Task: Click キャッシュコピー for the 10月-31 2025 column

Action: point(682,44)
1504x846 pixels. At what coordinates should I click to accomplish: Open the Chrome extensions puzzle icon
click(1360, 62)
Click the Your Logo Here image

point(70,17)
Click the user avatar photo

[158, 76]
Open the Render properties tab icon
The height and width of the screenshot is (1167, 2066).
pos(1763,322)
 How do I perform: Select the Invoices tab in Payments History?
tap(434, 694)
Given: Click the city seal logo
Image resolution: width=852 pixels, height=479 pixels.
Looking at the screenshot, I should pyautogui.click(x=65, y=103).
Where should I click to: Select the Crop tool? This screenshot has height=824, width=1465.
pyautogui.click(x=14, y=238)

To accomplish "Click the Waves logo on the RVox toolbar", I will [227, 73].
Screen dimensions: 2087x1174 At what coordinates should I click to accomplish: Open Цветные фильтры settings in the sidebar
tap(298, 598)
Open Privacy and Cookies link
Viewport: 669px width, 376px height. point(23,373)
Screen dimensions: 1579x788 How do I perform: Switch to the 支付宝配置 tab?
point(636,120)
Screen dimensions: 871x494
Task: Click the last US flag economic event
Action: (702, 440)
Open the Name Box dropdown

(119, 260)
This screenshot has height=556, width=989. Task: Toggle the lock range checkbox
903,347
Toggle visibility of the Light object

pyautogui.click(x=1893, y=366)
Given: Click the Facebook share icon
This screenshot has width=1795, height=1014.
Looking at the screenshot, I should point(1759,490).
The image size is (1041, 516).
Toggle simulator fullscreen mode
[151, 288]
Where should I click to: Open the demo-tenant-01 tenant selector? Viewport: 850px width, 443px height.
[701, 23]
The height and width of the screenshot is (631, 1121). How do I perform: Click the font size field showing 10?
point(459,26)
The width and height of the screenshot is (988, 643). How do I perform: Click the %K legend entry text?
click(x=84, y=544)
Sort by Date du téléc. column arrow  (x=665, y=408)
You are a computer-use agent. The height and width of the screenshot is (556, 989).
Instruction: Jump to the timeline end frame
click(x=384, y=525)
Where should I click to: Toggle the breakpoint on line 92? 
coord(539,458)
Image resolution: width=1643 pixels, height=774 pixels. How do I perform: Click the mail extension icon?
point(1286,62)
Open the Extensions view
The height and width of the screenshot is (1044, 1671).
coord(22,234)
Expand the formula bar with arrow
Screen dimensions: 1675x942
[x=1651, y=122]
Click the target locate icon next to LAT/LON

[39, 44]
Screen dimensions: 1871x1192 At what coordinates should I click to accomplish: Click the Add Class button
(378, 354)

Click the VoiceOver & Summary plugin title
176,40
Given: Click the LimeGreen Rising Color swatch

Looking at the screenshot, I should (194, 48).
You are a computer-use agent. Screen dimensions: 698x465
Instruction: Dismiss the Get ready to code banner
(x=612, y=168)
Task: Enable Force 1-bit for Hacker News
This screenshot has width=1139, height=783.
┄┄┄┄┄┄┄┄┄┄
*Work order*: Output each record precisely as written.

*Worked solution*:
Task: Click キャッシュコピー for the 10月-31 2025 column

Action: point(682,44)
1504x846 pixels. At what coordinates should I click to accomplish: Open the Chrome extensions puzzle icon
click(1360, 62)
Click the Your Logo Here image

point(70,17)
Click the user avatar photo

[158, 76]
Open the Render properties tab icon
The height and width of the screenshot is (1167, 2066).
pos(1763,322)
 How do I perform: Select the Invoices tab in Payments History?
tap(434, 694)
Given: Click the city seal logo
Image resolution: width=852 pixels, height=479 pixels.
Looking at the screenshot, I should pyautogui.click(x=65, y=103).
Where should I click to: Select the Crop tool? This screenshot has height=824, width=1465.
pyautogui.click(x=14, y=238)

To accomplish "Click the Waves logo on the RVox toolbar", I will [227, 73].
Screen dimensions: 2087x1174 At what coordinates should I click to accomplish: Open Цветные фильтры settings in the sidebar
tap(298, 598)
Open Privacy and Cookies link
Viewport: 669px width, 376px height. point(23,373)
Screen dimensions: 1579x788 How do I perform: Switch to the 支付宝配置 tab?
point(636,120)
Screen dimensions: 871x494
Task: Click the last US flag economic event
Action: (702, 440)
Open the Name Box dropdown

(119, 260)
This screenshot has height=556, width=989. Task: Toggle the lock range checkbox
903,347
Toggle visibility of the Light object

pyautogui.click(x=1893, y=366)
Given: Click the Facebook share icon
This screenshot has width=1795, height=1014.
Looking at the screenshot, I should point(1759,490).
The image size is (1041, 516).
Toggle simulator fullscreen mode
[151, 288]
Where should I click to: Open the demo-tenant-01 tenant selector? Viewport: 850px width, 443px height.
[701, 23]
The height and width of the screenshot is (631, 1121). How do I perform: Click the font size field showing 10?
point(459,26)
The width and height of the screenshot is (988, 643). How do I perform: Click the %K legend entry text?
click(x=84, y=544)
Sort by Date du téléc. column arrow  (x=665, y=408)
You are a computer-use agent. The height and width of the screenshot is (556, 989).
Instruction: Jump to the timeline end frame
click(x=384, y=525)
Where should I click to: Toggle the breakpoint on line 92? 
coord(539,458)
Image resolution: width=1643 pixels, height=774 pixels. How do I perform: Click the mail extension icon?
point(1286,62)
Open the Extensions view
The height and width of the screenshot is (1044, 1671).
coord(22,234)
Expand the formula bar with arrow
Screen dimensions: 1675x942
[x=1651, y=122]
Click the target locate icon next to LAT/LON

[39, 44]
Screen dimensions: 1871x1192 At what coordinates should I click to accomplish: Click the Add Class button
(378, 354)

Click the VoiceOver & Summary plugin title
176,40
Given: Click the LimeGreen Rising Color swatch

Looking at the screenshot, I should (194, 48).
You are a computer-use agent. Screen dimensions: 698x465
Instruction: Dismiss the Get ready to code banner
(x=612, y=168)
Task: Enable Force 1-bit for Hacker News
This screenshot has width=1139, height=783.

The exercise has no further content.